According to the passage on αB-crystallin, which protein does αB-crystallin interact with after it moves to the mitochondria in response to I/R?

* Selected text *
=======
3 Protective Effects of αB-Crystallin in Stressed or Pathological States
Many instances of protective roles for αB-crystallin have been described in the literature and correspond with its role as a stress response protein. Roles for αB-crystallin in I/R injury of the heart and exercise-induced injury in skeletal muscle will be discussed here.
3.1 Cardiac Muscle: Ischemia/Reperfusion
Neonatal and adult rat cardiomyocytes are protected from I/R injury by overexpression of αB-crystallin (Martin et al. 1997). Transgenic overexpression of αB-crystallin also protects the mouse heart in ex vivo I/R, decreasing the extent of infarction, lowering levels of oxidative stress, and decreasing apoptosis and necrosis (Ray et al. 2001). Conversely, DKO mouse hearts were more prone to I/R damage, and showed reduced contractile recovery, increased apoptosis and necrosis, and lower levels of the reduced form of glutathione, a protective molecule for oxidative damage (Morrison et al. 2004). To better understand the individual roles of αB-crystallin and HspB2 during I/R, Pinz and colleagues crossed DKO mice with mice transgenically overexpressing CRYAB and through I/R experiments, determined that αB-crystallin seems to be important for maintaining structure and diastolic function (Pinz et al. 2008). Through its mitochondrial interactions, as discussed previously, αB-crystallin may aid in maintaining mitochondrial integrity in response to I/R stress (Boelens 2014). In response to I/R, αB-crystallin also translocates to the mitochondria (Whittaker et al. 2009) and interacts with VDAC; this interaction may be critical for preventing apoptosis induced through the mitochondrial pathway (Mitra et al. 2013; Chis et al. 2012).
=======
[Stored items]
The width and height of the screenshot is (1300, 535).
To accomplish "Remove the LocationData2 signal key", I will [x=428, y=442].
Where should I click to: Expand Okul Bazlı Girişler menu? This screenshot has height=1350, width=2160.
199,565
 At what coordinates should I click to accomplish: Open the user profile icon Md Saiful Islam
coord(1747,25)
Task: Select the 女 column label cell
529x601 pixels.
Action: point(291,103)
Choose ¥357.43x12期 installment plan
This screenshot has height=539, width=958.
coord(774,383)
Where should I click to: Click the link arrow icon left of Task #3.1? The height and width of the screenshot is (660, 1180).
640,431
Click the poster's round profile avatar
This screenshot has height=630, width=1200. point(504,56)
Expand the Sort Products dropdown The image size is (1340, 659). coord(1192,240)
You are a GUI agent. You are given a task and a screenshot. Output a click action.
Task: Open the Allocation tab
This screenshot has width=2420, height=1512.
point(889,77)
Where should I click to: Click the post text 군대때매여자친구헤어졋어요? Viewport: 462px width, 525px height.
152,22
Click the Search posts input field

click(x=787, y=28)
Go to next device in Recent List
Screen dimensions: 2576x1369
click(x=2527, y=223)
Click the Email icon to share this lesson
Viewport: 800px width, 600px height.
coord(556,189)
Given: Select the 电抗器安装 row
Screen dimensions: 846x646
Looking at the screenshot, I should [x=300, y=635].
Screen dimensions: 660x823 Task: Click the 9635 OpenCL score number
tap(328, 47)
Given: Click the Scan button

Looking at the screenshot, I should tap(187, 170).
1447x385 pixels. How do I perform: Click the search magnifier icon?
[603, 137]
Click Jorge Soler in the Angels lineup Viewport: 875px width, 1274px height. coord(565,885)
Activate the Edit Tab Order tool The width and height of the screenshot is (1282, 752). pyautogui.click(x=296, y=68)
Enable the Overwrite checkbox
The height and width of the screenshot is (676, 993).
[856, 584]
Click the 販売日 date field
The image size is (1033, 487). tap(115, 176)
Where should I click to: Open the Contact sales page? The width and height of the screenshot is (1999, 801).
=======
* Answer to this task *
VDAC